For a Christian, as Browning noted, life is a story of faith punctuated by doubt. For the Atheist, it's a life of doubt troubled only occasionally by moments of incursion by moments of existential epiphany, new evidence, and creeping suspicions of faith.
One chooses one's lifestyle and one's goals: but one does not actually ever escape the cycle of faith and doubt, either way.
No.
Why did you feel you wanted to answer for me?

I have a different answer from what you imagined, do I not?
Because as far as you are concerned, whatever God does, it is consistent with "the nature, character and revealed will of God, who is the Supreme Being and the grounds of reality of all things." In other words, nothing your God could do will make you question your faith.
As you can see, that deduction is incorrect. The fact that God is the reality and grounds of all things is not a mathematical or certain matter; it's a judgment of faith, premised on the strength of available empirical evidence. But once I have understood that God is the reality and grounds of all things, it of course affects my understanding of the whole world, as well. It's a pretty 'watershed' realization.
So faith in God is not "unfalsifiable." It might be hard to falsify, as the evidence in favour of it accrues, but that doesn't mean that it's super-strong at the beginning, nor that it does not remain, in principle, possible for it to be falsified. It's just darn hard to find sufficient evidence for somebody who has known God to be disuaded.
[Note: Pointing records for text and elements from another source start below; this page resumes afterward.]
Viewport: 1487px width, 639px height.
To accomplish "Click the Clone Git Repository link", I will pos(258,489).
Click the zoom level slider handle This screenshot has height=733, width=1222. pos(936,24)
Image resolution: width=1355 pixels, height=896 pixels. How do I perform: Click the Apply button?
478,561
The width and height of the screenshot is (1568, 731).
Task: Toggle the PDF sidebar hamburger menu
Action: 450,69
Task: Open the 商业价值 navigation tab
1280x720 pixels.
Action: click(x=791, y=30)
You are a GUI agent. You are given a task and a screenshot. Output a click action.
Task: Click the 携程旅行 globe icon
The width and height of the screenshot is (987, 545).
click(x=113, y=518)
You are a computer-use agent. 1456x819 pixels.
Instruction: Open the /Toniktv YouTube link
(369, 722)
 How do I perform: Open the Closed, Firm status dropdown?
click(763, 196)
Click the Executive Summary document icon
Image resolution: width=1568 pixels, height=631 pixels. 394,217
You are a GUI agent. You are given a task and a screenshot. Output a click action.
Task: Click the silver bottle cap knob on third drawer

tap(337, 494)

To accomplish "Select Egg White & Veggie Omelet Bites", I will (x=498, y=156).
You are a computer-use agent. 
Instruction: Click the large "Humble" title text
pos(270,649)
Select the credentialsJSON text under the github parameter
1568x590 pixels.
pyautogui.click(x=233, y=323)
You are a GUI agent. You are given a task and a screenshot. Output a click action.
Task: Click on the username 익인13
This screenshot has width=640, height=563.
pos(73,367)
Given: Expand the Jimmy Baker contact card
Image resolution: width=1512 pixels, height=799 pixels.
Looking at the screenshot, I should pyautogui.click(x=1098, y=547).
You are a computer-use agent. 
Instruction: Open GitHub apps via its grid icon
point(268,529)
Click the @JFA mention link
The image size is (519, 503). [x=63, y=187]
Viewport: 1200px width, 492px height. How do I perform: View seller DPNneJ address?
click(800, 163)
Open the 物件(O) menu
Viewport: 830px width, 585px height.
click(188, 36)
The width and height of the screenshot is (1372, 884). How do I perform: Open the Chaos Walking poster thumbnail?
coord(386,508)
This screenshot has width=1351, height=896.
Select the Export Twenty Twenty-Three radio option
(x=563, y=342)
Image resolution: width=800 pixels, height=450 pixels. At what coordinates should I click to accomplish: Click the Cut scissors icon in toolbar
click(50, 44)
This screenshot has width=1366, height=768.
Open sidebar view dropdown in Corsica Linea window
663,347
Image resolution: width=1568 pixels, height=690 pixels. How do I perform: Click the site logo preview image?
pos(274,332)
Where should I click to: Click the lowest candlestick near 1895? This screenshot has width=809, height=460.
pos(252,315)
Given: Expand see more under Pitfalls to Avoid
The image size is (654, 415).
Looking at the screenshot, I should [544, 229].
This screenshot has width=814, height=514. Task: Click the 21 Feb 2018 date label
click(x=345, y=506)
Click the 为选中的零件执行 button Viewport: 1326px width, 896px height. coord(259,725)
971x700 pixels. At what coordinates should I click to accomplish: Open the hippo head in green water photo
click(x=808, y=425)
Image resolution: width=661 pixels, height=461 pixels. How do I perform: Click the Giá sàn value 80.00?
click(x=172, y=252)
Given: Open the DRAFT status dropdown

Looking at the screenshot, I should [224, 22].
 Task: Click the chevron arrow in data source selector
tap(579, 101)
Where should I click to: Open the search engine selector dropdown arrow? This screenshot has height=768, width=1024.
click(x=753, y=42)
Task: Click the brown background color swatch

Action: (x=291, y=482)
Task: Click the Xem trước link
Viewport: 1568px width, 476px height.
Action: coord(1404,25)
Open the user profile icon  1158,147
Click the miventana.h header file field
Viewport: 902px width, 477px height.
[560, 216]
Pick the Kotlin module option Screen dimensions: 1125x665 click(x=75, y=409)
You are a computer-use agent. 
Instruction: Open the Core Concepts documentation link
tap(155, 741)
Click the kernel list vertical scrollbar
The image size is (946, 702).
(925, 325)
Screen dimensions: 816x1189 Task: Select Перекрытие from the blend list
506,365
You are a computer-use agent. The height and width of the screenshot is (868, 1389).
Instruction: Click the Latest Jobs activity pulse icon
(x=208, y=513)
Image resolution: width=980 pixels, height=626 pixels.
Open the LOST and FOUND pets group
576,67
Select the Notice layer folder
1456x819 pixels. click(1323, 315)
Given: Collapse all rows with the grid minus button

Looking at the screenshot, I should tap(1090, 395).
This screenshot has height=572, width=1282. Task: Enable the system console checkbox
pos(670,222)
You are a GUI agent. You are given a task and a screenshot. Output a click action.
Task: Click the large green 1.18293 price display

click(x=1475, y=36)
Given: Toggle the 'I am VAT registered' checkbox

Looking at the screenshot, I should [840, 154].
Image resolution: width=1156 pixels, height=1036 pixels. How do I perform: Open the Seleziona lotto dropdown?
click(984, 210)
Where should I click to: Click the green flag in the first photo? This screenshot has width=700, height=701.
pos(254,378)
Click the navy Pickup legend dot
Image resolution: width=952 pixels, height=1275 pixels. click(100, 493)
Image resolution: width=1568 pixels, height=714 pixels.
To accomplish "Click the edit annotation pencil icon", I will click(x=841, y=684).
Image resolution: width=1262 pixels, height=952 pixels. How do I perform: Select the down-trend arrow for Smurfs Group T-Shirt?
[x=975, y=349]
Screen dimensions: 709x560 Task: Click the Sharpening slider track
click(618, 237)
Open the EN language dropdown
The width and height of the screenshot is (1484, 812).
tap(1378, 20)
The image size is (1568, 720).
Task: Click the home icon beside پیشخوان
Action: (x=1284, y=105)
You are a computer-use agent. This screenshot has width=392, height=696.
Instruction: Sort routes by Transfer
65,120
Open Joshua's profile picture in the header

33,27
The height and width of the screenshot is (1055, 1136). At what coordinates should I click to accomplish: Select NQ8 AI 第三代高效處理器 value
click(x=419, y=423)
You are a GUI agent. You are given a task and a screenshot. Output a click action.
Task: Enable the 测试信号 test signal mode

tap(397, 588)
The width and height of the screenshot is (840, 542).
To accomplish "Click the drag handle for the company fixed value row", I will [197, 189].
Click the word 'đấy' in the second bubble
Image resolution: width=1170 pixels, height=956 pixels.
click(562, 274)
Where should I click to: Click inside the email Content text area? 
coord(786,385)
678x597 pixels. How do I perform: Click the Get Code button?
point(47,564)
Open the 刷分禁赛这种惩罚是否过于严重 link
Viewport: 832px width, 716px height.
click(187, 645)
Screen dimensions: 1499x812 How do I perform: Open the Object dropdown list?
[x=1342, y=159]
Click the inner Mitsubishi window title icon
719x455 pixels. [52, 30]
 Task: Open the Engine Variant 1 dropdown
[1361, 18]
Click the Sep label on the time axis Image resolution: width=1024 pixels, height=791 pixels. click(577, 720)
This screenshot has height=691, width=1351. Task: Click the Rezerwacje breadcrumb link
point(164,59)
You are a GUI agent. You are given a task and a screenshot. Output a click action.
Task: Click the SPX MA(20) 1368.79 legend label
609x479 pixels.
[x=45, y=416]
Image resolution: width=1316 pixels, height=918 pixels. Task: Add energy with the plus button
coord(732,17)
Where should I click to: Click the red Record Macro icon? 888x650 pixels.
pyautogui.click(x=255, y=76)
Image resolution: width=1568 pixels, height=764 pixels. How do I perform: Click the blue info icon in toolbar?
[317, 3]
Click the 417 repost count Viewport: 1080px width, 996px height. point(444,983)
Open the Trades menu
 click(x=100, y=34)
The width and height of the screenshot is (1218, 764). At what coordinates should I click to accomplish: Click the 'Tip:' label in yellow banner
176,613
But the same would be true of, say, Portugal. I have never been. I hear it's beautiful. I've seen pictures. But I've never been there. So I have, at the moment, a basic faith in the real existence of Portugal. But it would be a belief that could be falsified -- if I found out, for example, that a conspiracy of cartographers had been afoot, and my geography teachers had all been colluding against me, and that all the pictures of Portugal were photoshopped...but realistically, what are the chances of me finding out all those things? Possible, yes; probable, definitely no.
But if I had ever been to Portugal myself, it would be considerably harder to shake my faith in it, would it not? And what would you think of the wisdom of somebody who had actually been to Portugal, and had some experience with part of it, and had then started to doubt its real existence?
Faith comes in different grades of strength, depending on the evidence and experience that supports it. In principle, it always remains possible to falsify...but in practice, one sometimes gets to a point where the prospect of that becomes vanishingly remote.